Betoog van mevrouw Cathy Coudyser
Mevrouw Cathy Coudyser stelt vast dat de evenwichtige en vooral ambitieuze beleidsnota voortbouwt op het beleid van minister Bourgeois, maar ook nieuwe accenten legt zoals de integratie van kunst, cultuur en erfgoed. In dat kader is het inzetten van de Vlaamse Meesters als ambassadeurs van Vlaanderen een zeer goed idee. De minister erkent ook terecht het belang van de toeristische sector voor de Vlaamse economie. Wat de eerste pijler van het beleid betreft, onderstreept het lid het belang van de verscheidenheid voor het sterke merk Vlaanderen. Vlaanderen is een sterk merk in zijn verscheidenheid en moet die verscheidenheid blijven uitdragen. Er moet tegelijk ingezet worden op erfgoed, cultuur, sport, gastronomie en festivals om de aantrekkingskracht te vergroten. Zij waardeert dat de drie macrobestemmingen (kust, kunststeden en regio’s) een eigen impulsbeleid behouden, en dat in een tijd van budgettaire krapte wordt gekozen voor enkele hefboomprojecten, in de plaats van de schaarse middelen te verspreiden over een groot aantal. Het lid wijst er voorts op dat het werk rond de herdenking van de Eerste Wereldoorlog niet af is en dat ook na 2018 de regio ontsloten moet blijven, meer bepaald voor de scholen en het vredestoerisme. In dat verband spreekt zij de heer Caron tegen dat de nota weinig aandacht zou hebben voor de Vlamingen als toeristen. Met beleid zoals dat over de Eerste Wereldoorlog en de Vlaamse Meesters, worden trouwens ook nieuwe Vlamingen aangemoedigd om op zoek te gaan naar de Vlaamse cultuur en identiteit. Ook de invalshoek van de eet- en Vlaams Parlement
8
Stuk 155 (2014-2015) – Nr. 4
tafelcultuur biedt heel wat kansen, net als de blijvende aandacht voor MICEtoerisme op erfgoedlocaties, waardoor zowel het draagvlak van erfgoed als dat van toerisme wordt vergroot. In het kader van het beleid Toerisme voor Allen en de verdere uitbouw van het steunpunt Vakantieparticipatie is het belangrijk dat de minister alle doelgroepen wil bereiken. Zo is op het vlak van gezinsvriendelijkheid nog wat denkwerk nodig in Vlaanderen, bijvoorbeeld bij musea. Verder wijst ze op het belang van de jeugd en het budgettoerisme, want het gaat om de klanten van morgen. Ook de senioren bieden nog potentieel als doelgroep voor Vlaamse vakanties, maar de minister vergeet evenmin de mensen met zorgbehoeften of een klein budget. Haar fractie is heel blij met zijn plannen voor de uitbouw van de regionale luchthavens, de onthaalfaciliteiten voor het cruisetoerisme en de aandacht voor kampeerplaatsen voor autocarreizen en kampeerauto’s. Op dat laatste punt is overleg met lokale belanghebbenden aangewezen. Het lid twijfelt er niet aan dat de minister vanaf het begin rekening zal houden met het mobiliteitseffect van projecten en de toeristische impact. Wat het economische belang van de sector betreft, wijst mevrouw Coudyser op het belang van metingen met het oog op voldoende cijfermateriaal. Zij treedt de minister bij dat de evaluatie van het Logiesdecreet noodzakelijk is. Ook van kwaliteit, veelbesproken in de nota, kan zeker werk gemaakt worden. Een horecabeleidsplan noemt zij zeer nobel, maar dat zal ook federaal overleg vereisen. 1.3.

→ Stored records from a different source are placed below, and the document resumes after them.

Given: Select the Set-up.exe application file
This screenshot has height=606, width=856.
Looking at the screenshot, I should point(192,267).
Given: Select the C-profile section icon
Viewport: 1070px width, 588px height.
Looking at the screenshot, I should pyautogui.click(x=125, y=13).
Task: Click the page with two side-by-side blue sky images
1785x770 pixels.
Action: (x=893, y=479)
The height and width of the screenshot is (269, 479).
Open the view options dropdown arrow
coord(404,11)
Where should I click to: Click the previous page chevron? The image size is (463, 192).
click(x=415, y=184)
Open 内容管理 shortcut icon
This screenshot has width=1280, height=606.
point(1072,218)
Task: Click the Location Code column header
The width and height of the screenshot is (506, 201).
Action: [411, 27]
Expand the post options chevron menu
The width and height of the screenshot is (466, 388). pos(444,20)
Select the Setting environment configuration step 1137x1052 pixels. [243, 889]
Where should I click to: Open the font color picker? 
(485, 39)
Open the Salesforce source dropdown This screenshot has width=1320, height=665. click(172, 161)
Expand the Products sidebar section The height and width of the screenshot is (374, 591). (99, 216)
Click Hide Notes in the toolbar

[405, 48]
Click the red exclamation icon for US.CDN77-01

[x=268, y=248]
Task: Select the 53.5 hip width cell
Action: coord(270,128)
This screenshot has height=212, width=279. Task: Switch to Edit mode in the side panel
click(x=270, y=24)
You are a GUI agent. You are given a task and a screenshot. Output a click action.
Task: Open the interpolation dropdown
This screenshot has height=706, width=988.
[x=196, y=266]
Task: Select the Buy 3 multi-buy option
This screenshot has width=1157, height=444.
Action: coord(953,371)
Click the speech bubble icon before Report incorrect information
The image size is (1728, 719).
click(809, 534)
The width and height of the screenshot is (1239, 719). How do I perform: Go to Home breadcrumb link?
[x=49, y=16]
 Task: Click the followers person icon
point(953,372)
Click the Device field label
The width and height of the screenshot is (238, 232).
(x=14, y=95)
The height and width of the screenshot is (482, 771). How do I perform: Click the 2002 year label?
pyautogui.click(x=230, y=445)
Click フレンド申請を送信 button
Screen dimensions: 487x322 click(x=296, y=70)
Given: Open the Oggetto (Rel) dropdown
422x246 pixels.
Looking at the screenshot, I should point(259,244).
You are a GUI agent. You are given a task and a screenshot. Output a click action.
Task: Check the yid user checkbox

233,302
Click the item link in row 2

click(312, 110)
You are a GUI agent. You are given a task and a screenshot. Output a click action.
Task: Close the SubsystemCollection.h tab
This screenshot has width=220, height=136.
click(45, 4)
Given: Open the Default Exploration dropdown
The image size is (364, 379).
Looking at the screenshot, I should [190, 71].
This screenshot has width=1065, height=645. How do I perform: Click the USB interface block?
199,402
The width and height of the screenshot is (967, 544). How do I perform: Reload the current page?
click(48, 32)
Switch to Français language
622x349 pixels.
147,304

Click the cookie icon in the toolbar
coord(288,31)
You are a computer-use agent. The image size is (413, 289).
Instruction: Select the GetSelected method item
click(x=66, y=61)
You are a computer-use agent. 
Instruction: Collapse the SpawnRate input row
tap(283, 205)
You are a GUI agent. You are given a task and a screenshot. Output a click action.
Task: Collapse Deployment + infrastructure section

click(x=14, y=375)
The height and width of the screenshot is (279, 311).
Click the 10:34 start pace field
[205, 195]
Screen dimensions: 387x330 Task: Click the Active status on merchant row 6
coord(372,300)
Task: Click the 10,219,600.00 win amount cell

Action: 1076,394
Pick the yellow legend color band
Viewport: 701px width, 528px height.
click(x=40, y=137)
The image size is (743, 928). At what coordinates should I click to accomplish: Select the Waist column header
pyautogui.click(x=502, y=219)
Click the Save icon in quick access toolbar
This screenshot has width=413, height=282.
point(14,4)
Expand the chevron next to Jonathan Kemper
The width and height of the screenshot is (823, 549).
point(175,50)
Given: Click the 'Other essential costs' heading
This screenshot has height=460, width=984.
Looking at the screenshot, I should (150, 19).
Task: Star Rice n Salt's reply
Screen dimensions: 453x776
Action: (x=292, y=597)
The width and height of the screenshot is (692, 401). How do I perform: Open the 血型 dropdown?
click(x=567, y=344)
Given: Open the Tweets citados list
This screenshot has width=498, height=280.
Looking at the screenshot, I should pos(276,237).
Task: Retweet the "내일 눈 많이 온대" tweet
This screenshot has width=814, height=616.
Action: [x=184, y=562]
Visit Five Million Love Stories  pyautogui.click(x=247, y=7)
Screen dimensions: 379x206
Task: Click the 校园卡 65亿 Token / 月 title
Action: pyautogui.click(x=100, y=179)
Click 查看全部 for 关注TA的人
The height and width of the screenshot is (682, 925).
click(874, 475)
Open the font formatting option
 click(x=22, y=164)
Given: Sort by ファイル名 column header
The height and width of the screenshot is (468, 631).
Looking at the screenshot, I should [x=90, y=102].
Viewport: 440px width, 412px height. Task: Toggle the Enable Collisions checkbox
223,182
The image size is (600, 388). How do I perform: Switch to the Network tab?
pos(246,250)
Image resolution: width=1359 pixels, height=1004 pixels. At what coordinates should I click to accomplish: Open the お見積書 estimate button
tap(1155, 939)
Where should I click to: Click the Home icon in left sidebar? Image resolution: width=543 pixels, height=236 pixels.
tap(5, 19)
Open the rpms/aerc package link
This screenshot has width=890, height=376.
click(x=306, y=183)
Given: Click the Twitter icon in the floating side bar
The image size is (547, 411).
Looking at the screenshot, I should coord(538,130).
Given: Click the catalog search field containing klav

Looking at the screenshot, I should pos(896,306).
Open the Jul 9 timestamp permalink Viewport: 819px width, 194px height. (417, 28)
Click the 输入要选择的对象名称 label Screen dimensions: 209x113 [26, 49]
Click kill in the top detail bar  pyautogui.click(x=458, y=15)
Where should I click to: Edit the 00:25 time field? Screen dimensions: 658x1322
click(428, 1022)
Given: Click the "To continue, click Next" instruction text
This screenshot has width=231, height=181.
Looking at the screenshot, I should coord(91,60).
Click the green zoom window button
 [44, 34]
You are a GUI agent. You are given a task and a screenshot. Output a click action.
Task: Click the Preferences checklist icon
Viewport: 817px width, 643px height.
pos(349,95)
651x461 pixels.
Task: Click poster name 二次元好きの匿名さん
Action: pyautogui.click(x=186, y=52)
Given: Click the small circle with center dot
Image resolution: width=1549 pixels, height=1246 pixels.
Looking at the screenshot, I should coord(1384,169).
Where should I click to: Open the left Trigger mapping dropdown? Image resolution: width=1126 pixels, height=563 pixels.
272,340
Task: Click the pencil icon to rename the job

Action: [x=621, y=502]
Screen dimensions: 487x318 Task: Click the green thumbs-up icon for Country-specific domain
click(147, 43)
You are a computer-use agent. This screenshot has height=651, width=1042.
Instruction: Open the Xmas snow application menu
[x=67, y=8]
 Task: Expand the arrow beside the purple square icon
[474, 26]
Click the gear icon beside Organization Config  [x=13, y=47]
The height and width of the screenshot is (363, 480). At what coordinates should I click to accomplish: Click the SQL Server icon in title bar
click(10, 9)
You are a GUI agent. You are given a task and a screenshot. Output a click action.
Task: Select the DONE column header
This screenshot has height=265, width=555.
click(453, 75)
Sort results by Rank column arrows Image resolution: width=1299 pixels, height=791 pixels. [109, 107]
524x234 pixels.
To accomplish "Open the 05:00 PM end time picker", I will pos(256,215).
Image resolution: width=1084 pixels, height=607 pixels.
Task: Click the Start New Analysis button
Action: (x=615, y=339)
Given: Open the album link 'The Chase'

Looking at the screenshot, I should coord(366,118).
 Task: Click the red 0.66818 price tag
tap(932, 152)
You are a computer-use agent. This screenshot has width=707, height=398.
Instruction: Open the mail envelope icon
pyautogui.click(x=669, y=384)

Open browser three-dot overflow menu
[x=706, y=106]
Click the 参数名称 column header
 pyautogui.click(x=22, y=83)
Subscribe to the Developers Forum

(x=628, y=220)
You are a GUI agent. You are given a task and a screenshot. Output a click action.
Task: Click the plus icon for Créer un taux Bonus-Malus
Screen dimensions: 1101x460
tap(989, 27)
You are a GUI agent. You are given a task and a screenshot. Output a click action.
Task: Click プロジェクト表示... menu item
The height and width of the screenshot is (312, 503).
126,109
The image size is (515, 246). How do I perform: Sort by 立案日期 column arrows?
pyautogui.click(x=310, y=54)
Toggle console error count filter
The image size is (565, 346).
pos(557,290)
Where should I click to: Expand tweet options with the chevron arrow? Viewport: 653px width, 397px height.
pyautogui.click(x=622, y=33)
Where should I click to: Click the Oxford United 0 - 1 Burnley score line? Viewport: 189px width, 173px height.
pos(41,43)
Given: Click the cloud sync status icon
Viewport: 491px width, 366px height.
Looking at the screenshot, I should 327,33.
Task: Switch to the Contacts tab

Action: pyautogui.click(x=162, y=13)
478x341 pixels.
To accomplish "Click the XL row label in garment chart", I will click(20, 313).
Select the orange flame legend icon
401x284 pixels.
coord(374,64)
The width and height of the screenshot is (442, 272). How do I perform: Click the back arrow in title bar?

Betoog van de heer Renaat Landuyt
De heer Renaat Landuyt is trots dat zijn realisaties als minister bevoegd voor Toerisme, in casu Toerisme voor Allen en het steunpunt Vakantieparticipatie, zijn blijven bestaan en zelfs nog zijn gegroeid in de volgende legislatuur. Mensen die het materieel moeilijk hebben, hebben immers ook recht op vakantie. Dat moet geregeld worden in samenspraak met de zelforganisaties. Hij is dan ook blij dat dit beleid voortgezet wordt. Hij vindt het vanzelfsprekend dat toerismebeleid belangrijk is voor de economie. Dat mag nooit uit het oog worden verloren. In dat verband roept hij wel de vraag op hoe het stimuleren van het congrestoerisme in Brussel vertaald moet worden in de Vlaamse economische cijfers. Omdat toerisme tegelijk ook cultuurcommunicatie is, vraagt hij de samenwerking met Cultuur strak in de hand te houden en goede afspraken te maken. Zelf had hij als minister destijds een goede ervaring op dat vlak met Beaufort in het kader van het Kustactieplan. Zijn grootste bezorgdheid is de eerste strategische doelstelling, de versterking van het merk Vlaanderen. Het valt hem op dat minister Weyts het heeft over de bestemming Vlaanderen, terwijl zijn voorganger, minister Bourgeois, sprak over bestemmingen in Vlaanderen. Ook de vzw Kunststeden, waarin de schepenen van Toerisme van de vijf kunststeden samenwerken, is bezorgd dat Toerisme Vlaanderen thema’s naar voren schuift boven de kunststeden heen, terwijl men in New York eerder een stad als Brugge als toegangspoort tot Vlaanderen ziet, net zoals men Catalonië kent door Barcelona. Ook de kuststeden zijn bang dat men met het nieuwe beleid de bestaande sterke merken, de kunststeden en de kust, verlaat en dat het beleid zich direct wil richten op de promotie van Vlaanderen. Met deze bijsturing ten opzichte van het beleid van voorganger Bourgeois verzwakt men zich, vreest het lid, dat nog onderstreept dat dit geen ideologisch maar een marketingprobleem is. Men dreigt daarmee ook af te stappen van de strategische planning van onderuit, die op grond van consensus plaatsvond. Vlaams Parlement
Stuk 155 (2014-2015) – Nr. 4
9
De vraag is of een toerist die naar Vlaanderen komt kiest voor een regio of voor een stad die er typisch voor is. Door welk merk wordt hij aangetrokken? Wat moet bovenaan worden geplaatst door het beleid: het thema of de bestemmingsplaats? De nota lijkt te suggereren dat voor Vlaanderen als bestemming is gekozen. Is dat een politieke keuze of een besparingsmaatregel? 1.4.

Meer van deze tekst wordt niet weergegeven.